Please restate the records below verbatim, omitting every image they hold.
Start of Material shown
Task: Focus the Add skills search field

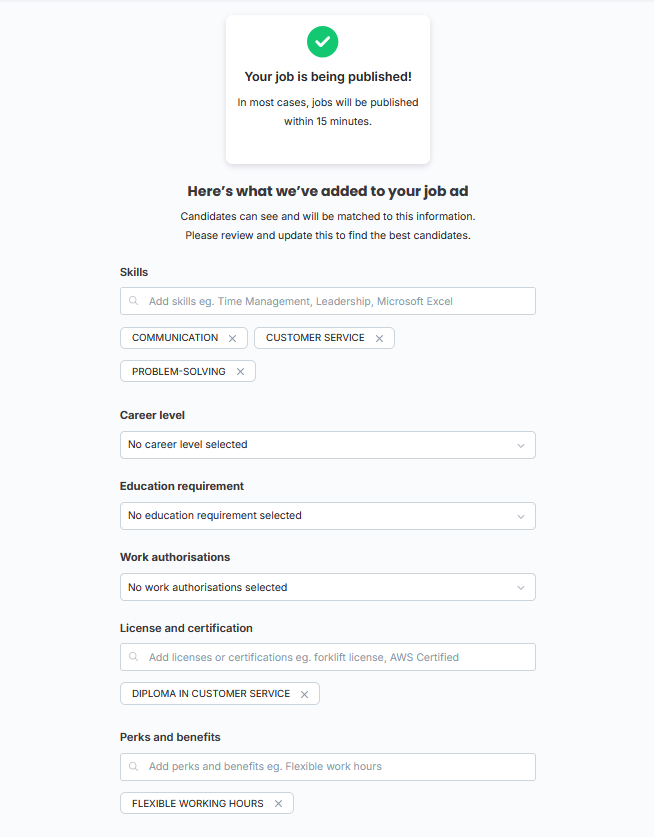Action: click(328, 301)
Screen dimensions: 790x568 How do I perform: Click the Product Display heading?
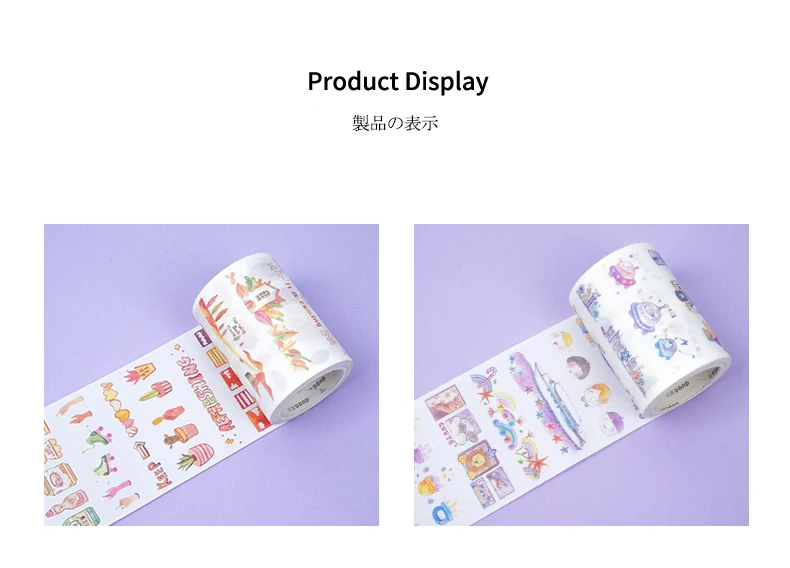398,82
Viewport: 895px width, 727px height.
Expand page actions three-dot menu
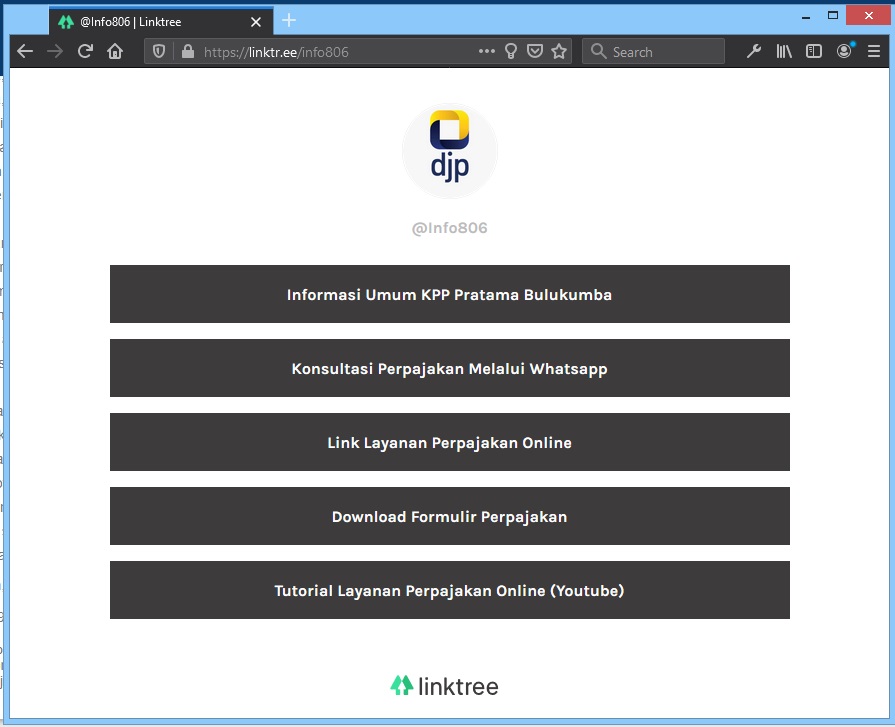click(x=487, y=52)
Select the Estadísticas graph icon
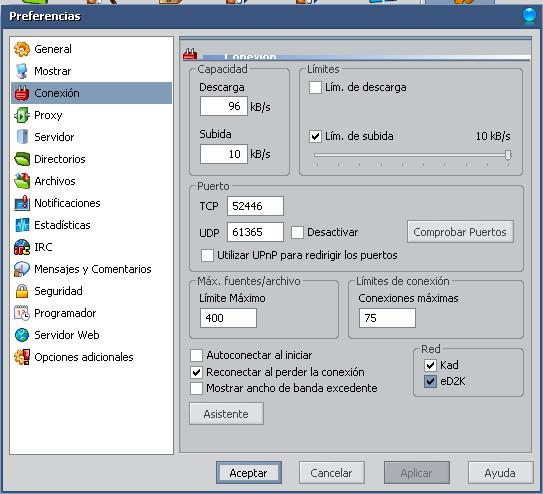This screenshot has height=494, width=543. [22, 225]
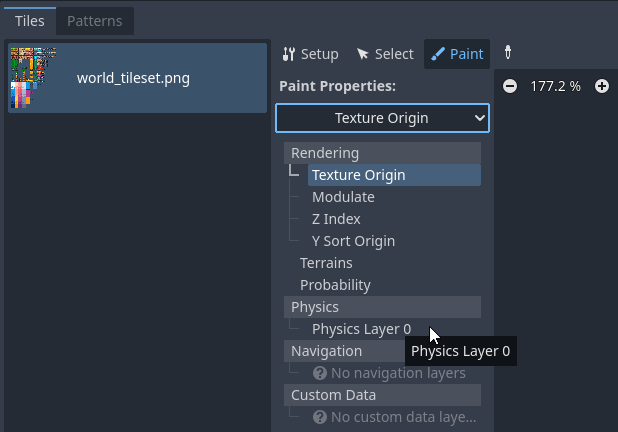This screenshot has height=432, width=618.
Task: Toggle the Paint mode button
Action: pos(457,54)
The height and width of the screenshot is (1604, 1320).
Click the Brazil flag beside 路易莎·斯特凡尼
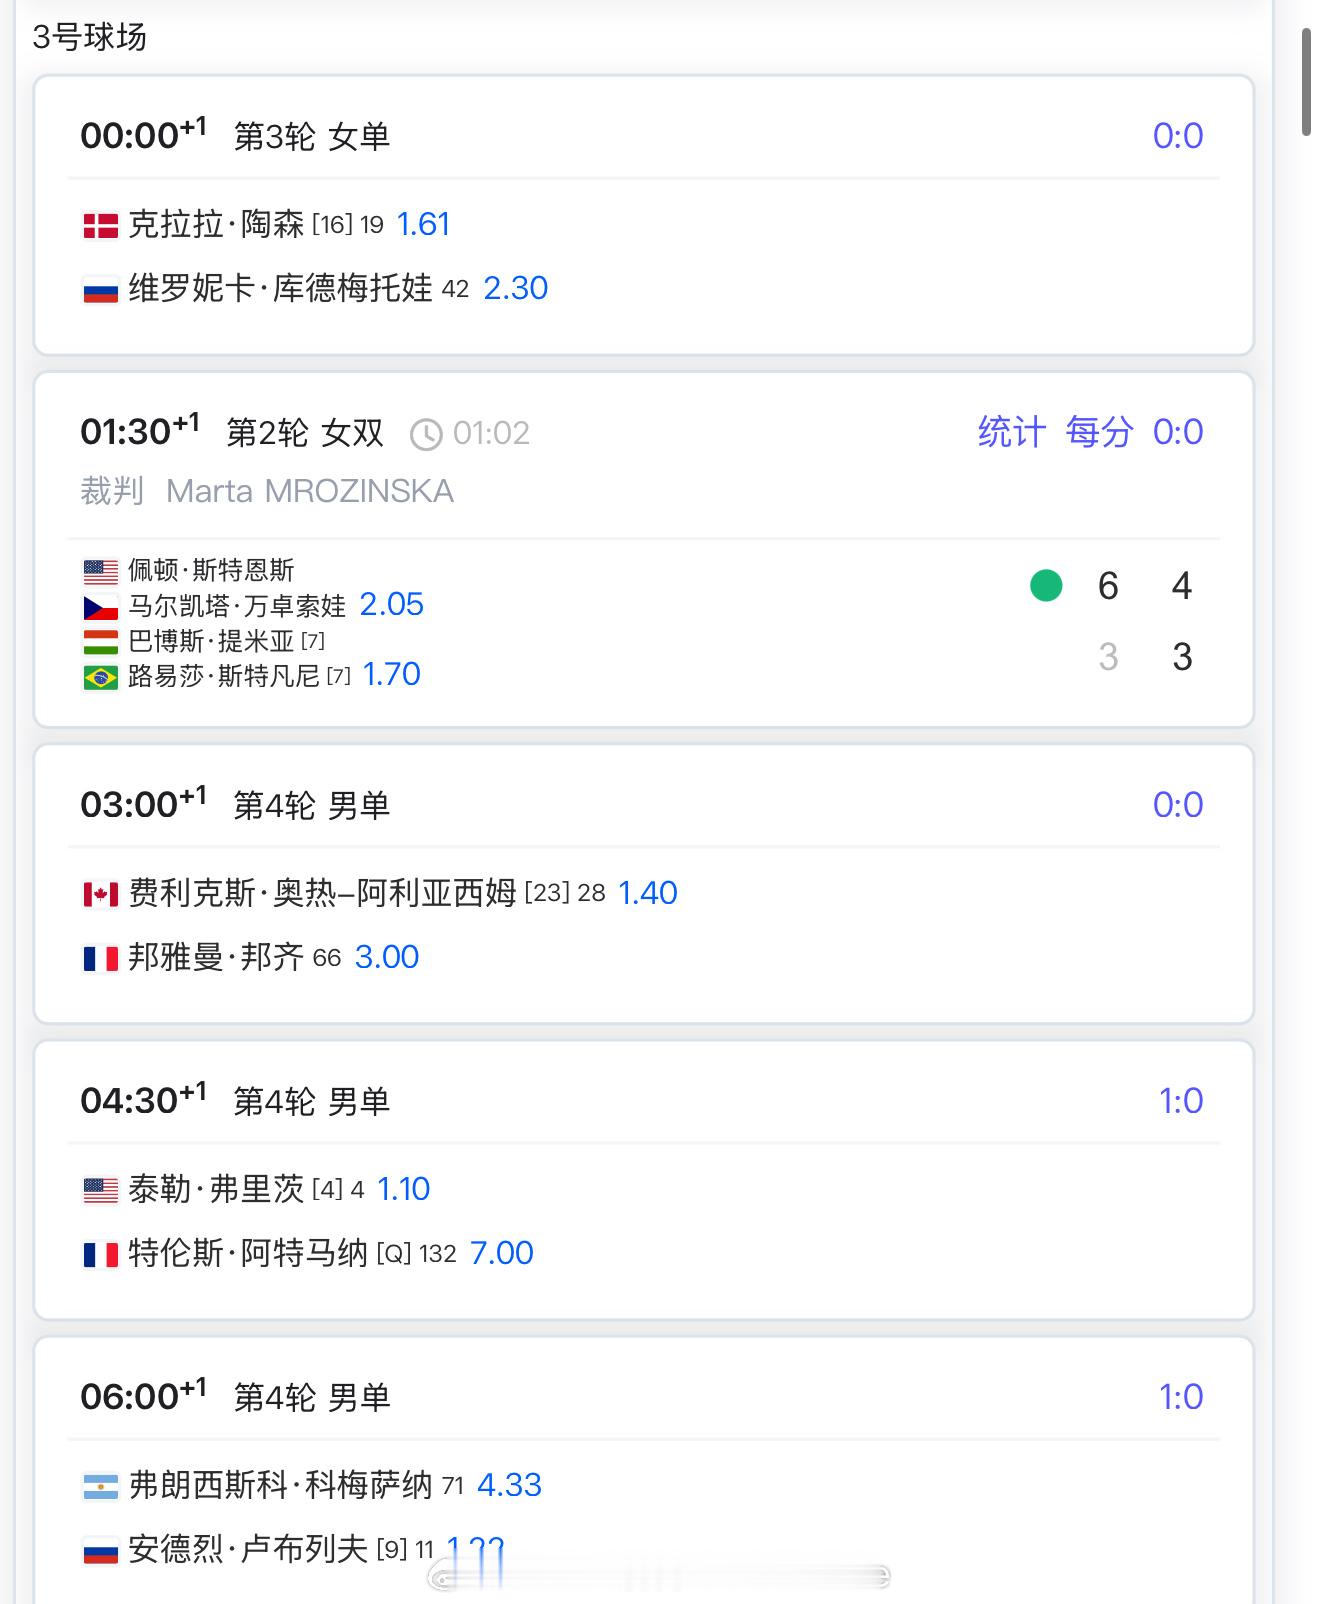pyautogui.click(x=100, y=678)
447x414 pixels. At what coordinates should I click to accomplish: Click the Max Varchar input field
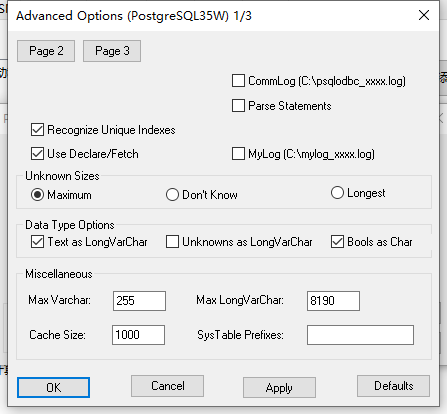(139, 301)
End of Material shown
*Result*:
Task: Focus the Add skills search field

Action: click(328, 301)
Screen dimensions: 790x568 How do I perform: Click the Product Display heading?
398,82
Viewport: 895px width, 727px height.
Expand page actions three-dot menu
click(x=487, y=52)
Select the Estadísticas graph icon
This screenshot has height=494, width=543. [22, 225]
This screenshot has height=432, width=618.
Task: Toggle the Paint mode button
Action: pos(457,54)
The height and width of the screenshot is (1604, 1320).
Click the Brazil flag beside 路易莎·斯特凡尼
pyautogui.click(x=100, y=678)
447x414 pixels. At what coordinates should I click to accomplish: Click the Max Varchar input field
(139, 301)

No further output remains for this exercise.